- _TO DO_: Find where "[Estadísticas] (1398, 32)" occurs in the data below, and retype that line and every later line exactly.

[ENTRIES SHOWN Boundary: Start]

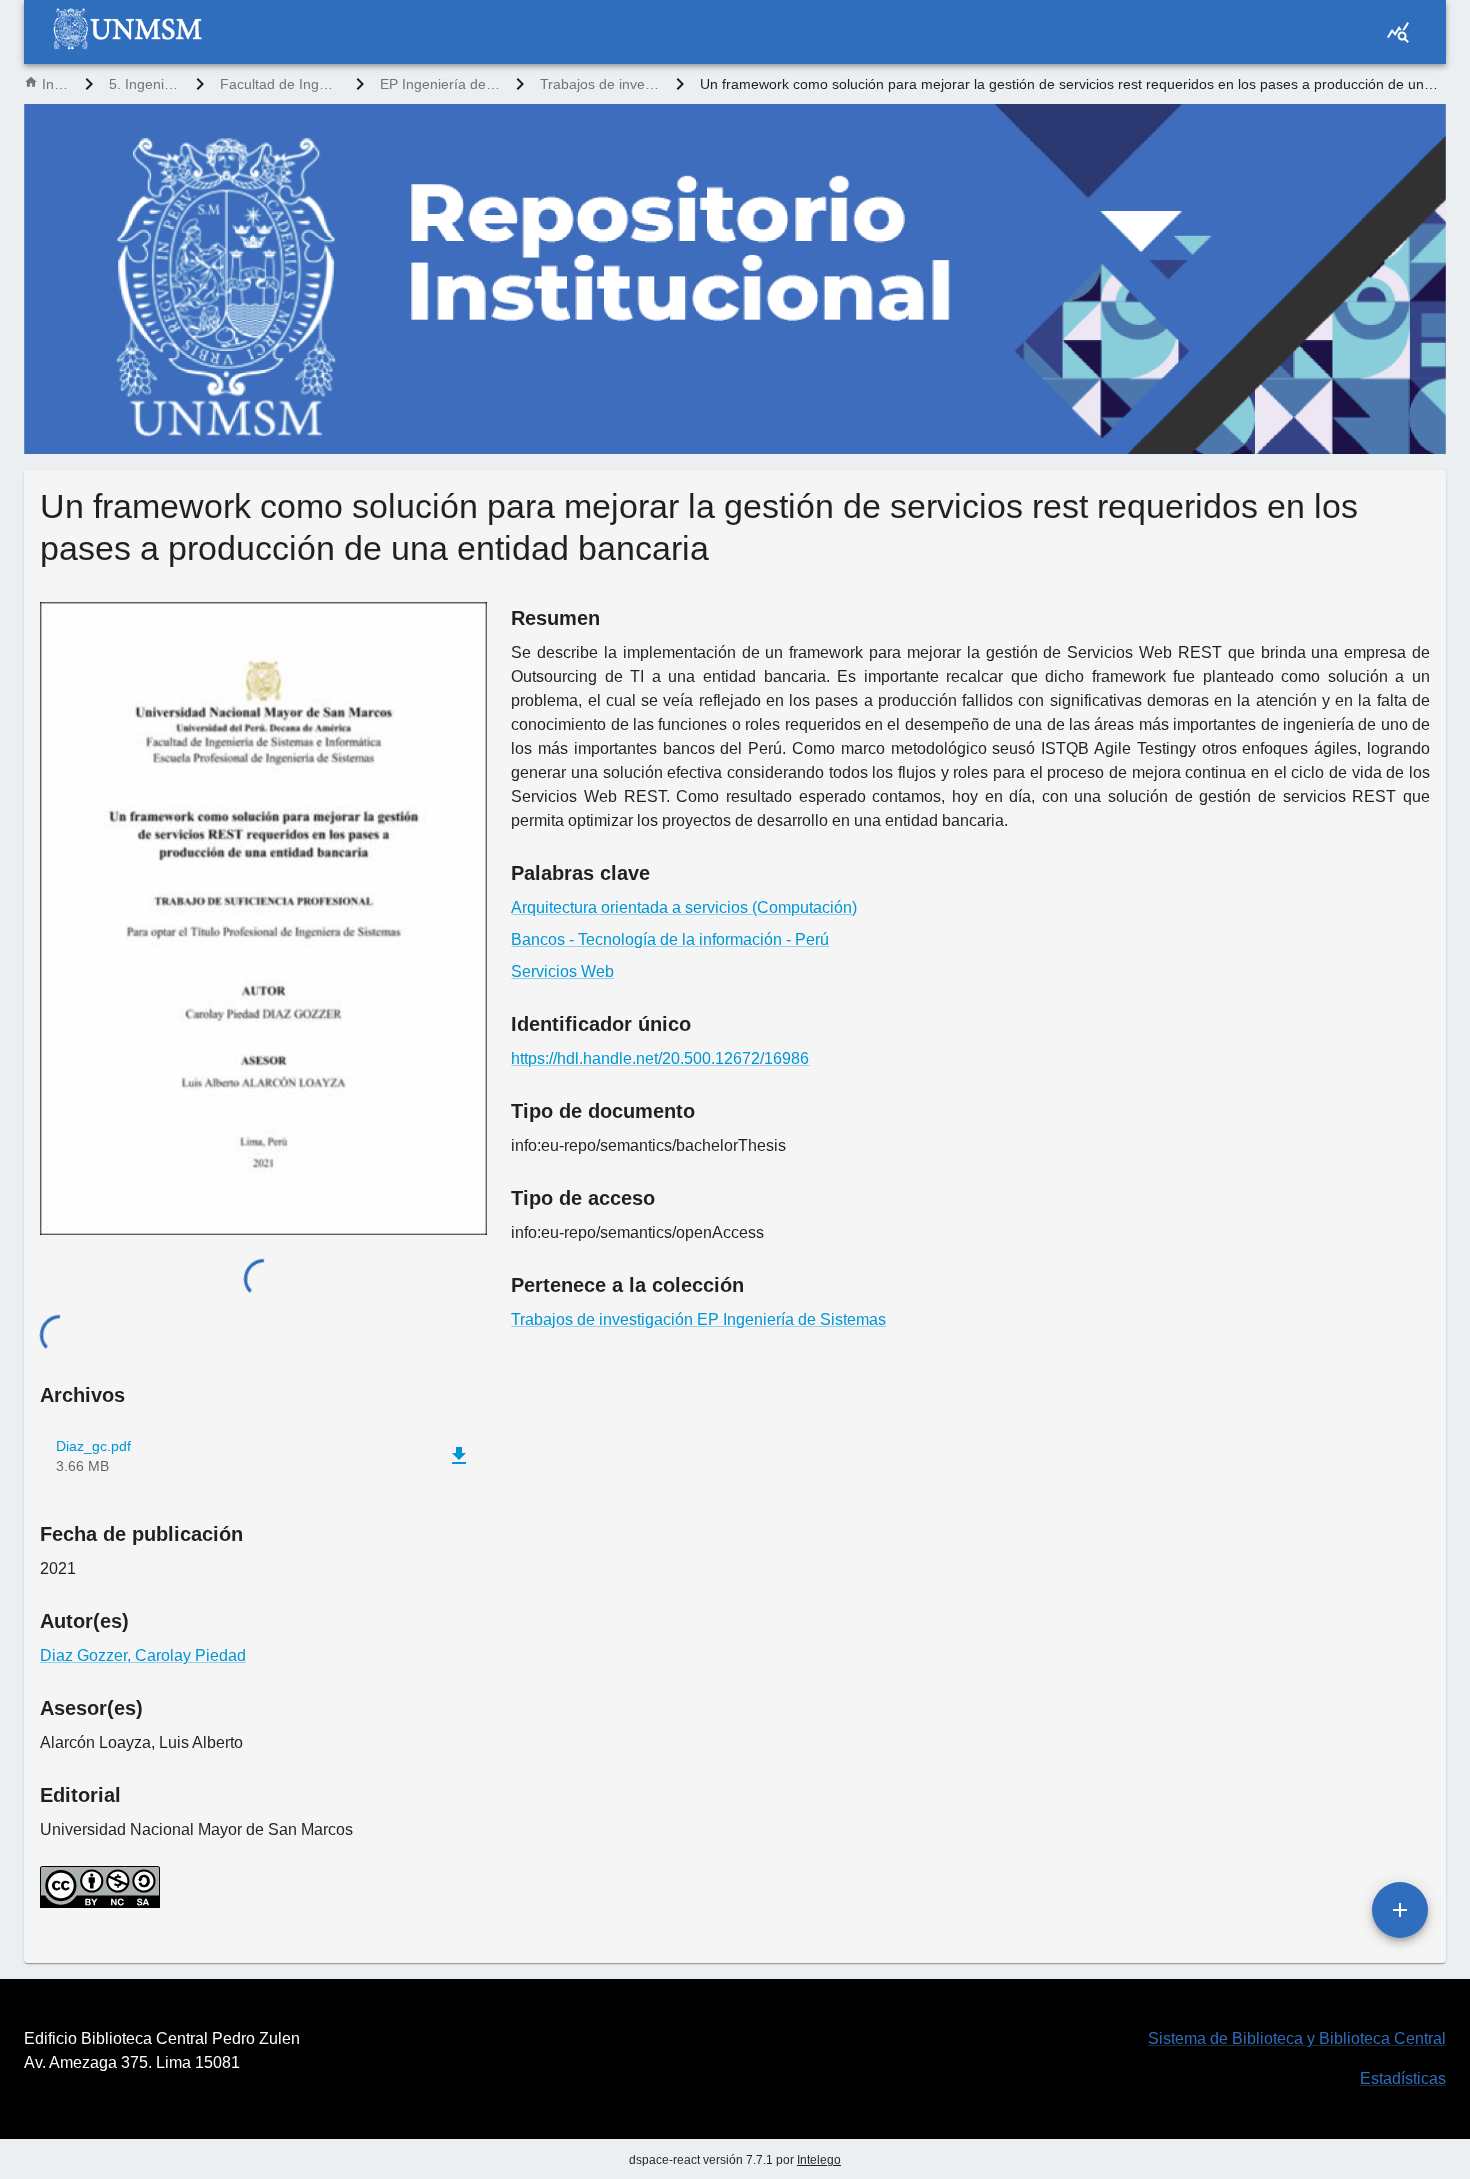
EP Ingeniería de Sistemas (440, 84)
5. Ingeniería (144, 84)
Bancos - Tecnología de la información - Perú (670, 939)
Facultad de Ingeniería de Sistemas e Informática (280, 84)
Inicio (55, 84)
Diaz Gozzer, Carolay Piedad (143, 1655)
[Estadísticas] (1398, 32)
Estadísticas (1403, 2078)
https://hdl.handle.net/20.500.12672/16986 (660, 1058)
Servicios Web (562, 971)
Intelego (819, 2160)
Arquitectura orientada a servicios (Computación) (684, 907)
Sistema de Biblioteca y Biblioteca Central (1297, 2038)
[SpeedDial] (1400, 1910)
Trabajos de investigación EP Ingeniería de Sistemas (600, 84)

[ENTRIES SHOWN Boundary: End]

- _REPLY_:
[Estadísticas] (1398, 32)
Estadísticas (1403, 2078)
https://hdl.handle.net/20.500.12672/16986 (660, 1058)
Servicios Web (562, 971)
Intelego (819, 2160)
Arquitectura orientada a servicios (Computación) (684, 907)
Sistema de Biblioteca y Biblioteca Central (1297, 2038)
[SpeedDial] (1400, 1910)
Trabajos de investigación EP Ingeniería de Sistemas (600, 84)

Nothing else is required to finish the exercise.